CSRF Flaws Found On Major Websites, Including a Bank
An anonymous reader sends a link to DarkReading on the recent announcement by Princeton researchers of four major Web sites on which they found exploitable cross-site request forgery vulnerabilities. The sites are the NYTimes, YouTube, Metafilter, and INGDirect. All but the NYTimes site have patched the hole. "... four major Websites susceptible to the silent-but-deadly cross-site request forgery attack — including one on INGDirect.com's site that would let an attacker transfer money out of a victim's bank account ... Bill Zeller, a PhD candidate at Princeton, says the CSRF bug that he and fellow researcher Edward Felton found on INGDirect.com represents ... 'the first example of a CSRF attack that allows money to be transferred out of a bank account that [we're] aware of.' ... CSRF is little understood in the Web development community, and it is therefore a very common vulnerability on Websites. 'It's basically wherever you look,' says [a security researcher]." Here are Zeller's Freedom to Tinker post and the research paper (PDF).

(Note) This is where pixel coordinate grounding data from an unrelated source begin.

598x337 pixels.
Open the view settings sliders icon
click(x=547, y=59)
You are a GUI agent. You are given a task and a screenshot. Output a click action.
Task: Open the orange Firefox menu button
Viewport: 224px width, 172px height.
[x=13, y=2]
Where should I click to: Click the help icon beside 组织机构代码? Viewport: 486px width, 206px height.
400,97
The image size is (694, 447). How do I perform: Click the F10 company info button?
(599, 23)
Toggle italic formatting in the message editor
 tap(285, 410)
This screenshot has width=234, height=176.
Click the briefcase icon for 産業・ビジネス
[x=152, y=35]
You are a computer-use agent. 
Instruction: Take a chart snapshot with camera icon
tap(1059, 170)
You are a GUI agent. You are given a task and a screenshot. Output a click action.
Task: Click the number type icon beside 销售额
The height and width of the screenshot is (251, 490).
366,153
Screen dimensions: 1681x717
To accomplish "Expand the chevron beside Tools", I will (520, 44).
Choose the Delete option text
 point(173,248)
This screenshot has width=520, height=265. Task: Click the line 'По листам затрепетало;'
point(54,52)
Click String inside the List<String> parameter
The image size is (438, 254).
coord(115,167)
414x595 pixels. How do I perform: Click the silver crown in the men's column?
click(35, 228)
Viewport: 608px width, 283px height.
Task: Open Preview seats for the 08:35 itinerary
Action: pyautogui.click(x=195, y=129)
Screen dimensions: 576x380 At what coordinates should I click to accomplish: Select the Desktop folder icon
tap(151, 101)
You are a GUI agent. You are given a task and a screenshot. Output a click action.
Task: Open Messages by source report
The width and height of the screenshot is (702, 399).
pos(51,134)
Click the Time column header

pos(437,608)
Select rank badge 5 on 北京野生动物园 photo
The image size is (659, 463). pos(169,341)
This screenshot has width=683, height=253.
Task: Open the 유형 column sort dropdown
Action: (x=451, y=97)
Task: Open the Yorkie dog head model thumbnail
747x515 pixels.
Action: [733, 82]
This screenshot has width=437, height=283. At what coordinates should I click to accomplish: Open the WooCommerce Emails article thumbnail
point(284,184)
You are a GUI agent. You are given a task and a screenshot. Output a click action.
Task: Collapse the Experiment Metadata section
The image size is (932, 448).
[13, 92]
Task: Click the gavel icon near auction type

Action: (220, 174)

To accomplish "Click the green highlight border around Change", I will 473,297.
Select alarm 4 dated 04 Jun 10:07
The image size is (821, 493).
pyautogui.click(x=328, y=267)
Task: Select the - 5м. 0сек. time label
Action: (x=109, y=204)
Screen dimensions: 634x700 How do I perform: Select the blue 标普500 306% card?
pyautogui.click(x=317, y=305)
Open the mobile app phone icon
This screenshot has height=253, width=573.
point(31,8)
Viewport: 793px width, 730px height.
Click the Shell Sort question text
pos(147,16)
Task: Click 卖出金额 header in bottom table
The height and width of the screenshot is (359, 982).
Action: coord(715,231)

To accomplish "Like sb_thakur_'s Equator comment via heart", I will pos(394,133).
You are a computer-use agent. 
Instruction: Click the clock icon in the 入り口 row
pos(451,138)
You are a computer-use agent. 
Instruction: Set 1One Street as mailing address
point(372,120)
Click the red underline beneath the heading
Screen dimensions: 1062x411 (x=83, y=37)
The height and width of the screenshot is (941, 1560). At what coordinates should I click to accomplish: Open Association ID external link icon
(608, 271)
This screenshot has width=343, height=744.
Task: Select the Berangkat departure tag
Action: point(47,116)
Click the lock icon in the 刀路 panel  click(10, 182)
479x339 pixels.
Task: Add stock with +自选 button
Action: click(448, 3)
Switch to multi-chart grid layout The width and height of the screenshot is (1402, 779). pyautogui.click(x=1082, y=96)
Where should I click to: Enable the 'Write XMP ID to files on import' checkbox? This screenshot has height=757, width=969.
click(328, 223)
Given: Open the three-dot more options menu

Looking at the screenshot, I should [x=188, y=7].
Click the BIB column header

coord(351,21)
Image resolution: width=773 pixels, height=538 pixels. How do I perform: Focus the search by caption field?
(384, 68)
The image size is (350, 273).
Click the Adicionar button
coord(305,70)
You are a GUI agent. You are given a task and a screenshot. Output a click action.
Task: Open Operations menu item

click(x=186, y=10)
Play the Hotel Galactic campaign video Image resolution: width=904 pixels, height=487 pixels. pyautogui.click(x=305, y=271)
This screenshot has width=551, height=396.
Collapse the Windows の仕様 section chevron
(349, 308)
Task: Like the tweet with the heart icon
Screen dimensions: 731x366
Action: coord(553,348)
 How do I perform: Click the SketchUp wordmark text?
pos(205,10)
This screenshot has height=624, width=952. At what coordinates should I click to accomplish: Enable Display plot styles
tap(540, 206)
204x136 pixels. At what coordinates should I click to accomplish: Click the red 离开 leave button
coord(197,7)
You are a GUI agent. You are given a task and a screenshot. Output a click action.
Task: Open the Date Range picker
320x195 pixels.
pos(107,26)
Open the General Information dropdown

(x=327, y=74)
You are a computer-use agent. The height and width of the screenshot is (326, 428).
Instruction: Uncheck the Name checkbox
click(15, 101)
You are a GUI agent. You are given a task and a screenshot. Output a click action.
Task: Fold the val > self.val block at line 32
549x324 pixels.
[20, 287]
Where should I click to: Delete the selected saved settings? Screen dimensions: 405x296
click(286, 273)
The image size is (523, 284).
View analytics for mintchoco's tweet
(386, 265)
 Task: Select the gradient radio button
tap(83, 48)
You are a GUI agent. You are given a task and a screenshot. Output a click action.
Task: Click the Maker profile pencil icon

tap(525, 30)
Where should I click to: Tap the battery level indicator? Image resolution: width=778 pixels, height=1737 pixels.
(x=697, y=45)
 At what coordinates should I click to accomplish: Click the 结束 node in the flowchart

GET requests in practice change stuff on the server. Making everything POSTs is just annoying - you get all those "click OK to resubmit form" messages and you don't even know what form it is.
What they should do is sign urls (at least for significant stuff), so you can't just iframe a static url, you have to guess the correct url - which should change at least on a per session basis.
e.g. instead of http://slashdot.org/my/logout it should be something like http://slashdot.org/my/logout?salt=123955813&sig=01af85b572e956347a56
Where sig=sha1(concat(user session,salt,site secret,site time in hours))
If sig doesn't match, you try to see if sig matches the time that rolled over:
sig=sha1(concat(session,salt,site secret,site time in hours-1))
user session = random string+primary key.
For stuff that should not be resubmitted, you use another param to enforce that.